** BEGIN **

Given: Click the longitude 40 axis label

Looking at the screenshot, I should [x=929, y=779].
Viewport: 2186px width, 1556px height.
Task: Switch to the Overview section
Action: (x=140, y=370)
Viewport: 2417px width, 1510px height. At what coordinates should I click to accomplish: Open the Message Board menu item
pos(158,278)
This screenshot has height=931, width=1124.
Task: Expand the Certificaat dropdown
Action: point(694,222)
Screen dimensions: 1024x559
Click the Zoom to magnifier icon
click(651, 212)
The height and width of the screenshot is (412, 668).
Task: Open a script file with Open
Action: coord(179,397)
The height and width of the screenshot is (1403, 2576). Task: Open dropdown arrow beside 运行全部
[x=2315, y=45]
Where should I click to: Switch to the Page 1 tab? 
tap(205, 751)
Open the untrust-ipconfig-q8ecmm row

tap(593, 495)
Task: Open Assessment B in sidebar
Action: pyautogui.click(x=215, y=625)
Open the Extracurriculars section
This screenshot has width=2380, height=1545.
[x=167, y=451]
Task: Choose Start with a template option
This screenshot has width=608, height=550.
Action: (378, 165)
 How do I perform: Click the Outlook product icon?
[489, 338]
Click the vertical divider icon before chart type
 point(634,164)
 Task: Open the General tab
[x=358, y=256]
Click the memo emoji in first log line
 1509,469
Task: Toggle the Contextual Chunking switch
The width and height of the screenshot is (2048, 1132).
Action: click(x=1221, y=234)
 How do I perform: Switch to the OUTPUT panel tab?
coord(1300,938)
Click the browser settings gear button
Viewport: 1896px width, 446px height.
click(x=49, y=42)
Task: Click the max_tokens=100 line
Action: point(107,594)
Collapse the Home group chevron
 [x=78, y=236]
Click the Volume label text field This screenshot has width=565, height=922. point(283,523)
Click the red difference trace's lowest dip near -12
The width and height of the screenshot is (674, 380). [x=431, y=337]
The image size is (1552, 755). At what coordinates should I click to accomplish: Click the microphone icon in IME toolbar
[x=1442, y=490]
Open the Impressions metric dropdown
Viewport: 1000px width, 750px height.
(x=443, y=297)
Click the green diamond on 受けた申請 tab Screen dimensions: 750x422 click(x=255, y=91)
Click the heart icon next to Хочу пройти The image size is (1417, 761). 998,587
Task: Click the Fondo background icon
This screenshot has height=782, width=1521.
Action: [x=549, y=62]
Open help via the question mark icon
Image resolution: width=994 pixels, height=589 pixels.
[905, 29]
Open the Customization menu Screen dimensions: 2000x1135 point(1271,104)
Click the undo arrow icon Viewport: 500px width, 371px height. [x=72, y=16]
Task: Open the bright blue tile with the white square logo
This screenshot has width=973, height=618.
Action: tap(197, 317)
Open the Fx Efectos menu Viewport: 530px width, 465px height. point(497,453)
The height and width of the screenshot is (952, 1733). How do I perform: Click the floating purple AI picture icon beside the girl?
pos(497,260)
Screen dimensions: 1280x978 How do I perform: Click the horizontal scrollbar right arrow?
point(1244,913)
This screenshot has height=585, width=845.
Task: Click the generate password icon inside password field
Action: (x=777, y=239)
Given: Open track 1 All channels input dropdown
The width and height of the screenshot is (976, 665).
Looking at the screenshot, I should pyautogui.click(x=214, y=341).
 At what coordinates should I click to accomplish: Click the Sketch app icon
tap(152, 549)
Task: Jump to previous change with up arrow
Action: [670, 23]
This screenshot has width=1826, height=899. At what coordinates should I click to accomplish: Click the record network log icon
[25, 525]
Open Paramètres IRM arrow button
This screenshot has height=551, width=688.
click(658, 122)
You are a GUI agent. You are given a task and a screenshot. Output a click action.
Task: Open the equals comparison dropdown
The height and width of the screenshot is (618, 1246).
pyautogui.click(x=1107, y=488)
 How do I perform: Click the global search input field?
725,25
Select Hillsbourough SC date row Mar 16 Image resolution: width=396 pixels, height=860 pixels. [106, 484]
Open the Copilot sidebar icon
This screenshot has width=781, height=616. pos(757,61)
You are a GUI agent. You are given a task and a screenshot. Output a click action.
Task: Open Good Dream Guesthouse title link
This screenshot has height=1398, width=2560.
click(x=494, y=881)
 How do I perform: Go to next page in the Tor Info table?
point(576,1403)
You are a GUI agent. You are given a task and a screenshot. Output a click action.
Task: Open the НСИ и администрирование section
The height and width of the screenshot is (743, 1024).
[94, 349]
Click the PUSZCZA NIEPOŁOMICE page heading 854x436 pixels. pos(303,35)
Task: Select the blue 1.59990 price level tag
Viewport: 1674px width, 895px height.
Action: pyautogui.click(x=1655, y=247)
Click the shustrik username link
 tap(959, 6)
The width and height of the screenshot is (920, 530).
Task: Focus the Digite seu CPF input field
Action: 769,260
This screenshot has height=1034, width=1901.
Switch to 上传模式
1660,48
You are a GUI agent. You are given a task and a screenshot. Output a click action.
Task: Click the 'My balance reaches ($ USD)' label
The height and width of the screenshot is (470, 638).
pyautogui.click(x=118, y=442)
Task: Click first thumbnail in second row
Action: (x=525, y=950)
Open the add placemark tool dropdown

** END **

# [WHAT IS ASKED]
Reproduce every one of the records above verbatim, keeping their original order and wording.

# [ANSWER TO THE EXERCISE]
Given: Click the longitude 40 axis label

Looking at the screenshot, I should [x=929, y=779].
Viewport: 2186px width, 1556px height.
Task: Switch to the Overview section
Action: (x=140, y=370)
Viewport: 2417px width, 1510px height. At what coordinates should I click to accomplish: Open the Message Board menu item
pos(158,278)
This screenshot has height=931, width=1124.
Task: Expand the Certificaat dropdown
Action: point(694,222)
Screen dimensions: 1024x559
Click the Zoom to magnifier icon
click(651, 212)
The height and width of the screenshot is (412, 668).
Task: Open a script file with Open
Action: coord(179,397)
The height and width of the screenshot is (1403, 2576). Task: Open dropdown arrow beside 运行全部
[x=2315, y=45]
Where should I click to: Switch to the Page 1 tab? 
tap(205, 751)
Open the untrust-ipconfig-q8ecmm row

tap(593, 495)
Task: Open Assessment B in sidebar
Action: pyautogui.click(x=215, y=625)
Open the Extracurriculars section
This screenshot has width=2380, height=1545.
[x=167, y=451]
Task: Choose Start with a template option
This screenshot has width=608, height=550.
Action: (378, 165)
 How do I perform: Click the Outlook product icon?
[489, 338]
Click the vertical divider icon before chart type
 point(634,164)
 Task: Open the General tab
[x=358, y=256]
Click the memo emoji in first log line
 1509,469
Task: Toggle the Contextual Chunking switch
The width and height of the screenshot is (2048, 1132).
Action: click(x=1221, y=234)
 How do I perform: Switch to the OUTPUT panel tab?
coord(1300,938)
Click the browser settings gear button
Viewport: 1896px width, 446px height.
click(x=49, y=42)
Task: Click the max_tokens=100 line
Action: point(107,594)
Collapse the Home group chevron
 [x=78, y=236]
Click the Volume label text field This screenshot has width=565, height=922. point(283,523)
Click the red difference trace's lowest dip near -12
The width and height of the screenshot is (674, 380). [x=431, y=337]
The image size is (1552, 755). At what coordinates should I click to accomplish: Click the microphone icon in IME toolbar
[x=1442, y=490]
Open the Impressions metric dropdown
Viewport: 1000px width, 750px height.
(x=443, y=297)
Click the green diamond on 受けた申請 tab Screen dimensions: 750x422 click(x=255, y=91)
Click the heart icon next to Хочу пройти The image size is (1417, 761). 998,587
Task: Click the Fondo background icon
This screenshot has height=782, width=1521.
Action: [x=549, y=62]
Open help via the question mark icon
Image resolution: width=994 pixels, height=589 pixels.
[905, 29]
Open the Customization menu Screen dimensions: 2000x1135 point(1271,104)
Click the undo arrow icon Viewport: 500px width, 371px height. [x=72, y=16]
Task: Open the bright blue tile with the white square logo
This screenshot has width=973, height=618.
Action: tap(197, 317)
Open the Fx Efectos menu Viewport: 530px width, 465px height. point(497,453)
The height and width of the screenshot is (952, 1733). How do I perform: Click the floating purple AI picture icon beside the girl?
pos(497,260)
Screen dimensions: 1280x978 How do I perform: Click the horizontal scrollbar right arrow?
point(1244,913)
This screenshot has height=585, width=845.
Task: Click the generate password icon inside password field
Action: (x=777, y=239)
Given: Open track 1 All channels input dropdown
The width and height of the screenshot is (976, 665).
Looking at the screenshot, I should pyautogui.click(x=214, y=341).
 At what coordinates should I click to accomplish: Click the Sketch app icon
tap(152, 549)
Task: Jump to previous change with up arrow
Action: [670, 23]
This screenshot has width=1826, height=899. At what coordinates should I click to accomplish: Click the record network log icon
[25, 525]
Open Paramètres IRM arrow button
This screenshot has height=551, width=688.
click(658, 122)
You are a GUI agent. You are given a task and a screenshot. Output a click action.
Task: Open the equals comparison dropdown
The height and width of the screenshot is (618, 1246).
pyautogui.click(x=1107, y=488)
 How do I perform: Click the global search input field?
725,25
Select Hillsbourough SC date row Mar 16 Image resolution: width=396 pixels, height=860 pixels. [106, 484]
Open the Copilot sidebar icon
This screenshot has width=781, height=616. pos(757,61)
You are a GUI agent. You are given a task and a screenshot. Output a click action.
Task: Open Good Dream Guesthouse title link
This screenshot has height=1398, width=2560.
click(x=494, y=881)
 How do I perform: Go to next page in the Tor Info table?
point(576,1403)
You are a GUI agent. You are given a task and a screenshot. Output a click action.
Task: Open the НСИ и администрирование section
The height and width of the screenshot is (743, 1024).
[94, 349]
Click the PUSZCZA NIEPOŁOMICE page heading 854x436 pixels. pos(303,35)
Task: Select the blue 1.59990 price level tag
Viewport: 1674px width, 895px height.
Action: pyautogui.click(x=1655, y=247)
Click the shustrik username link
 tap(959, 6)
The width and height of the screenshot is (920, 530).
Task: Focus the Digite seu CPF input field
Action: 769,260
This screenshot has height=1034, width=1901.
Switch to 上传模式
1660,48
You are a GUI agent. You are given a task and a screenshot. Output a click action.
Task: Click the 'My balance reaches ($ USD)' label
The height and width of the screenshot is (470, 638).
pyautogui.click(x=118, y=442)
Task: Click first thumbnail in second row
Action: (x=525, y=950)
Open the add placemark tool dropdown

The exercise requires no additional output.